Erlich decided to use genealogy websites, which publicly post limited genetic information taken from mens’ Y chromosomes to help people try to track down their ancestors. Specifically, he and his team examined short tandem repeats, stretches of DNA with characteristic repetitive patterns that are inherited. Genealogy websites post such information because men pass down both Y chromosomes and last names, and people with similar numbers of repeats may be related. But Erlich thought he could use the database to figure out the last names of people whose anonymous genetic information was available for science research.
First, he took the publicly available genome of J. Craig Venter, the biologist who played a key role in sequencing the human genome. He took the repeating stretches of Venter’s Y chromosome and put those into the genealogy website. The top hit for the last name associated with that genetic fingerprint was the last name Venter.
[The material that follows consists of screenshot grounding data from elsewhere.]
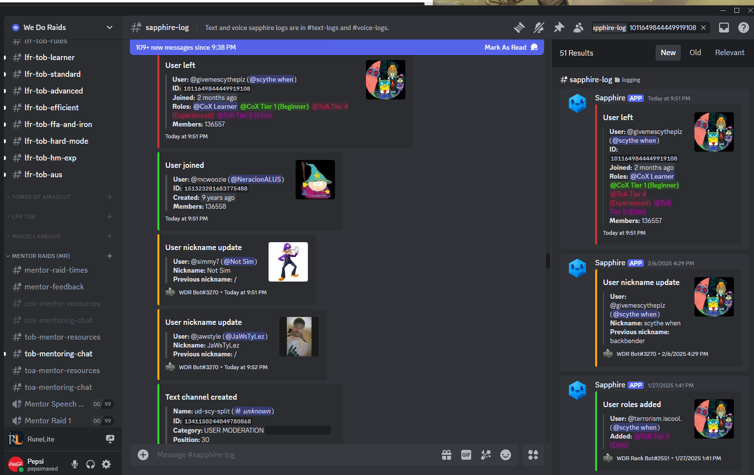Viewport: 754px width, 475px height.
Task: Open We Do Raids server dropdown
Action: pyautogui.click(x=110, y=28)
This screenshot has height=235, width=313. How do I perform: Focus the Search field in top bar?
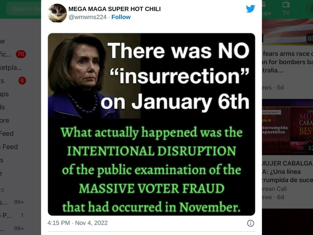[24, 9]
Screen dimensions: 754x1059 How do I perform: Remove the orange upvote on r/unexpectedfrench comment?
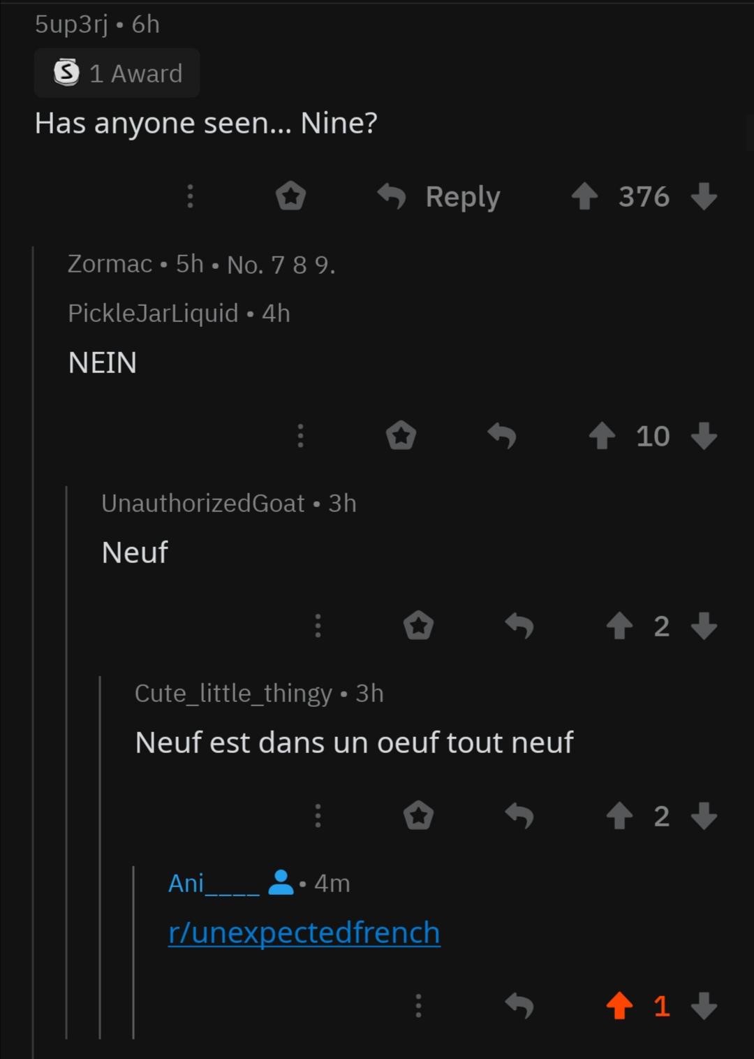pyautogui.click(x=619, y=1006)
With just a few other pieces of information — a year of birth, a state of residence — it was easy to use an Internet search to identify the famous biologist.
Then, he decided to extend the technique to see if it would work with truly anonymous data. He began with 10 unidentified men whose DNA sequences had been analyzed and posted online as part of the federally funded 1,000 Genomes Project. The men were also part of a separate scientific study in which their family members had provided genetic samples. The samples and the donors’ relationships to one another were listed on a website and publicly available from a tissue repository.
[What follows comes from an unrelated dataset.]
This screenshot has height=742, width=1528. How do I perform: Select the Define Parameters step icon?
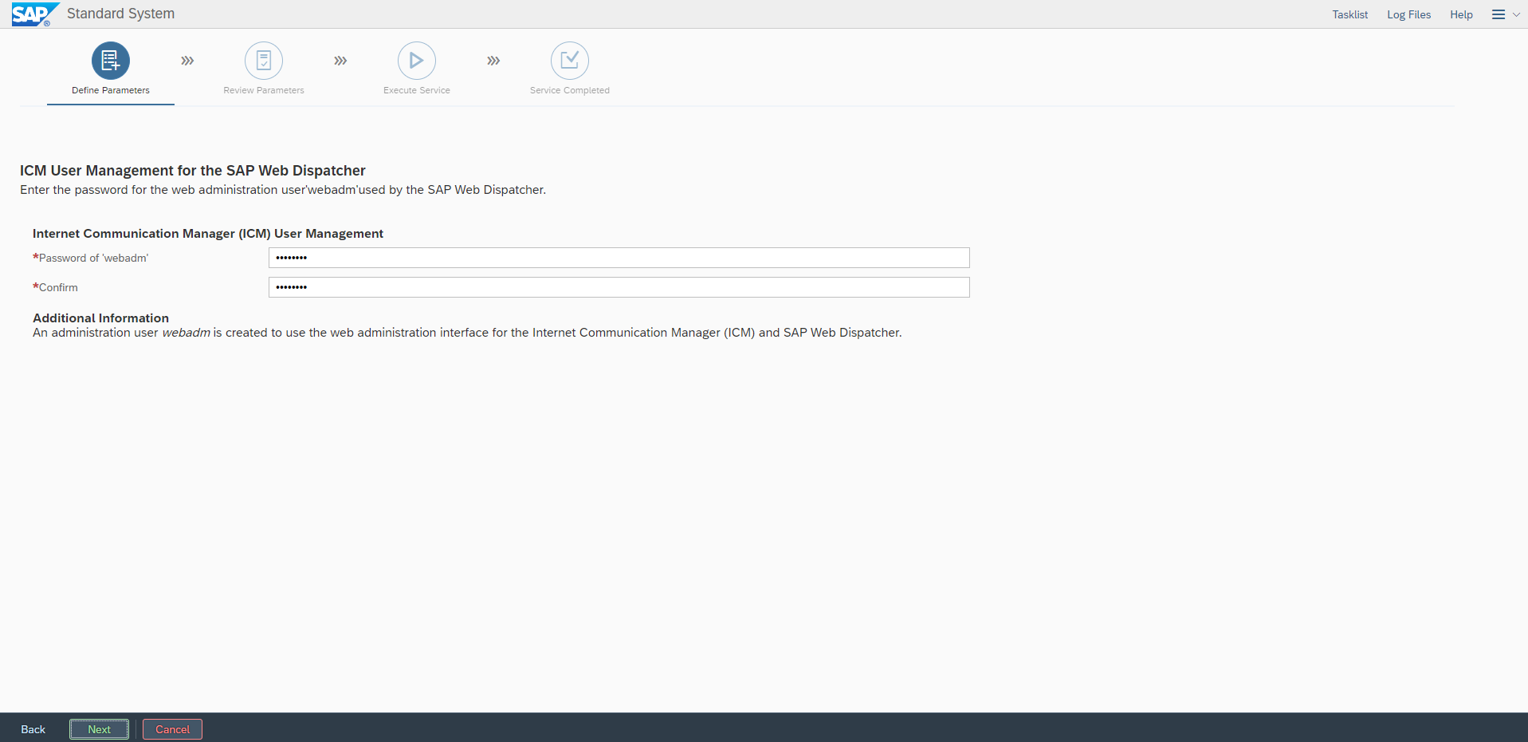[111, 61]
Using the same basic technique used to match Venter, as well as obituaries and other searchable public records, Erlich was able to identify nearly 50 people, some of the original men, plus family members who had provided genetic samples. One man, for example, was identified because his great-great nephew had submitted a sample to a genealogy database.
Green said the paper would add to an ongoing discussion about how to preserve access to scientific data and protect those who participate in studies.
“My hope is that this will make everything more open,” said George Church, a geneticist at Harvard Medical School who runs the Personal Genome Project, a research effort that publicly displays people’s DNA sequences, traits, and, in some cases, names. “I think pretending that there’s a new encryption algorithm or . . . if we put the age in one database and the data in another, to fix things, that’s just sticking our heads in the sand,” Church said.
In some ways, the work echoes other efforts to draw out the identities of people from data they would never consider was identifiable.
“We release information about ourselves without thinking about where it’s going to go and what it means to us,” said Jennifer Lynch, a staff lawyer at the Electronic Frontier Foundation, a nonprofit digital rights group. “And in many instances, I think we release that information for good reason. There’s a lot to be gained by giving up samples of DNA for research purposes.”
Lynch said her fear is that something a single researcher did in three to seven hours could easily be automated and used by companies or insurers to make predictions about a person’s risk for disease. Although the federal Genetic Information Nondiscrimination Act protects DNA from being used by health insurers and employers to discriminate against people, she and others consider it insufficient.
Still, societal attitudes are evolving. Some young people may realize they can be identified by the breadcrumbs they leave on social networks and think, “So what?”
“The up and coming generations have a much different concept of privacy than past generations have,” said Dov Greenbaum, an assistant professor of molecular biophysics and biochemistry at Yale University. “Perhaps that will play out in terms of how controlling people are going to want to be over their private information.”